Case Name: Frank A. Moulton v. Charles S. Langley & a.
Court: New Hampshire Supreme Court
Jurisdiction: New Hampshire
Decision Date: 1923-11-06
Citations: 81 N.H. 138
Docket Number: 
Parties: Frank A. Moulton v. Charles S. Langley & a.
Judges: All concurred.
Reporter: New Hampshire Reports
Volume: 81
Pages: 138–142

Head Matter:
Rockingham, )
Nov. 6, 1923.
Frank A. Moulton v. Charles S. Langley & a.
Ernest L. Guptill and John L. Mitchell (Mr.
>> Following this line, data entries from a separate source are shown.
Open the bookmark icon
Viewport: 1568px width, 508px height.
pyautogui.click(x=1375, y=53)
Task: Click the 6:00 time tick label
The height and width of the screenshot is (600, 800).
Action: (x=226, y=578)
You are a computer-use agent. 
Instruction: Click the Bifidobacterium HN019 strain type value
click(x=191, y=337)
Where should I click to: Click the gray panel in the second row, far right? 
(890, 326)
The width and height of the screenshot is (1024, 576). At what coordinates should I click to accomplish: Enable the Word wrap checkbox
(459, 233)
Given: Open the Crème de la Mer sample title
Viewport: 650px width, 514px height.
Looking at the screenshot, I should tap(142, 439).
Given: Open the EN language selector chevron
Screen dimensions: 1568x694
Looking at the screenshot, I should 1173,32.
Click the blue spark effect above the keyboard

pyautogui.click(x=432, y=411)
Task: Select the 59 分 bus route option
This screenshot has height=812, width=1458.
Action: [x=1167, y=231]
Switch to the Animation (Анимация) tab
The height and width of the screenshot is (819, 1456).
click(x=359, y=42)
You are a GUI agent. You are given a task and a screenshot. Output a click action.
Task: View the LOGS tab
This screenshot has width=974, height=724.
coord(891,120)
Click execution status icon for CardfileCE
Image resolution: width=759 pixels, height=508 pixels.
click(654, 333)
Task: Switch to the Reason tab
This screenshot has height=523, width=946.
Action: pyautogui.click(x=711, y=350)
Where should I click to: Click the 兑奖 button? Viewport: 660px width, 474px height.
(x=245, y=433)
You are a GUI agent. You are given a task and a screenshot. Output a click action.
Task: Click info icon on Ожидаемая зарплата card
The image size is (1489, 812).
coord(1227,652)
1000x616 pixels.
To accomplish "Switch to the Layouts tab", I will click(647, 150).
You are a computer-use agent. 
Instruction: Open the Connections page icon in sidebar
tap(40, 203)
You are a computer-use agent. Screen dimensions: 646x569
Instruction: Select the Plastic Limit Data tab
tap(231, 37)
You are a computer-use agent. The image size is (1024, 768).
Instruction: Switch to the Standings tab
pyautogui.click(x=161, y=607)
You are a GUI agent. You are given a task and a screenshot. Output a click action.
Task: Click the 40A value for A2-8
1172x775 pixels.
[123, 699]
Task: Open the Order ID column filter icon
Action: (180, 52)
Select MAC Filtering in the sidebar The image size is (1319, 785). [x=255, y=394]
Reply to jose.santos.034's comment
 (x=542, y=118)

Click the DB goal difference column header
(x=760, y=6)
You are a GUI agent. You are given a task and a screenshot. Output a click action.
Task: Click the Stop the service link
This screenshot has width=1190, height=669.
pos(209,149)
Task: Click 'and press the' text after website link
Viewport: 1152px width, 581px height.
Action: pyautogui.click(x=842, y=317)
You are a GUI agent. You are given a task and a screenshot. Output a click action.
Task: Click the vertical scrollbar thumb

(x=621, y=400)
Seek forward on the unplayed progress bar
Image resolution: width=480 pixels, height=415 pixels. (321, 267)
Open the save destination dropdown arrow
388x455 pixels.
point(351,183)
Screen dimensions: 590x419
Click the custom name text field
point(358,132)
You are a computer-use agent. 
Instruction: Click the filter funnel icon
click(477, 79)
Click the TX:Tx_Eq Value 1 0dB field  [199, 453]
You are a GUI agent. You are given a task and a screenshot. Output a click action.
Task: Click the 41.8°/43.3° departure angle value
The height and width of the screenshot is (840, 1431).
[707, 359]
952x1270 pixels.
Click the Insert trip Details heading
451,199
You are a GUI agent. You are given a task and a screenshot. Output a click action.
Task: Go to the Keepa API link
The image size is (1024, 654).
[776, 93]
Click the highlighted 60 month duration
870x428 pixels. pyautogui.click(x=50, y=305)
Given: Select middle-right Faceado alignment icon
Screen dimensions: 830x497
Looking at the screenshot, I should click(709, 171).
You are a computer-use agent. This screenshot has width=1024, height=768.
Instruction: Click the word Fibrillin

Mitchell orally), for the plaintiff.
William H. Sleeper (by brief and orally), for the defendants.

Opinion:
Snow, J.
The practice in this state, when a new trial is granted, does not require a re-trial of the issues in which no error was committed, if these issues can be separated from the ones in which the error occurred. Lisbon v. Lyman, 49 N. H. 553, 582-605; Piper v. Railroad, 75 N. H. 435, 446; McBride v. Huckins, 76 N. H. 206, 213; Doody v. Railroad, 77 N. H. 161, 166; Morin v. Company, 78 N. H. 567, 570.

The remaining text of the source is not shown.